Come uscire da questo impasse? Le soluzioni proposte variano. Dato che uno dei principali effetti dell’automazione è, come sottolinea l’economista Paul Krugman, l’allocare una maggiore quota di reddito ai possessori di capitale, rispetto alla forza lavoro, altri commentatori spingono per una massiccia redistribuzione della ricchezza, ottenuta tassando pesantemente il capitale e usando i proventi per aiutare i disoccupati. Altri vanno ancora più in là.
L’economista Noah Smith ritiene ad esempio che si dovrebbe ripensare radicalmente la struttura delle nostre società, dando una sorta di «dote» in capitale a ogni cittadino maggiorenne – magari sotto forma di possesso di alcuni robot. Brynjolfsson e Mc Afee, fra le altre cose, auspicano un ripensamento dell’istruzione in modo da dare la possibilità ai cittadini che rischiano di essere lasciati indietro di renserirsi nel sistema produttivo. Nel complesso, l’approccio più realistico pare essere quello che riecheggia l’antica massima: «se non li puoi battere, unisciti a loro».
Dato che è impossibile vincere la «corsa contro le macchine», occorre saltare loro in sella.
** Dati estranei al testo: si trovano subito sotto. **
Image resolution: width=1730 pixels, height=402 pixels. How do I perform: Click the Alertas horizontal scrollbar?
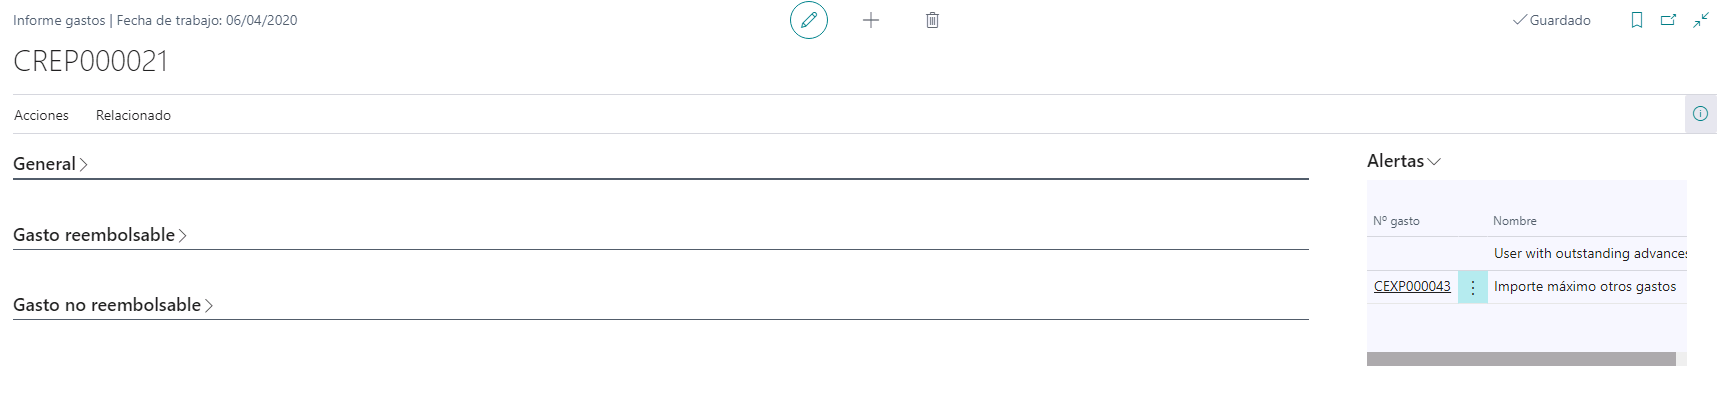click(x=1521, y=359)
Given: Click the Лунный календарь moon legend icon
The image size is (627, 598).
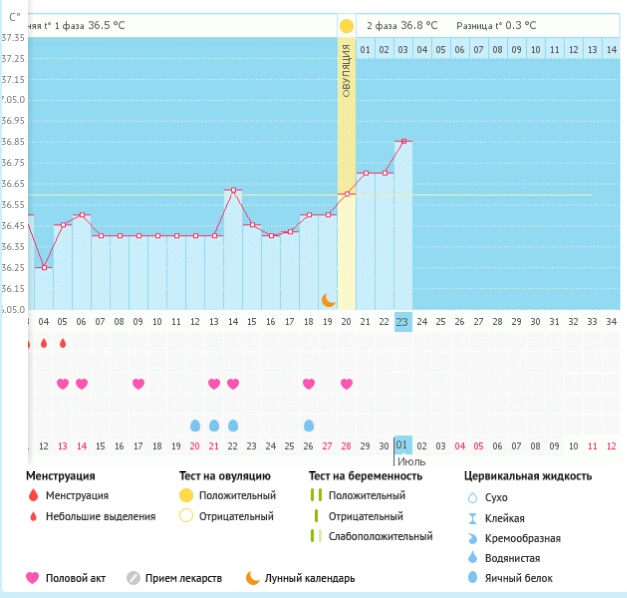Looking at the screenshot, I should click(253, 578).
I ricercatori David H. Autor e David Dorn, autori del rapporto «The Growth of Low Skill Service Jobs and the Polarization of the U.S. Labor Market» pensano a questo proposito che la perdita di impieghi disponibili per la classe media, soprattutto nel campo delle mansione più ripetitive, facilmente automatizzabili, potrà essere almeno in parte compensata dalla necessità di figure professionali che combinino compiti di routine con un certo grado di flessibilità e siano in grado di offrire una qualche forma di interazione personale, tipicamente umana.
Quindi da un lato i «nuovi artigiani», come li definisce l’economista di Harvard Lawrence F. Katz: carpentieri, elettricisti, autoriparatori. Dall’altro esperti di coaching, terapisti, allenatori, personale medico di medio livello, insegnanti. Il cui lavoro non verrà sostituito, ma potenziato dalla tecnologia. Purché sappiano capire da che parte tira il vento, e apprendano in fretta le nuove abilità necessarie a dialogare con le macchine.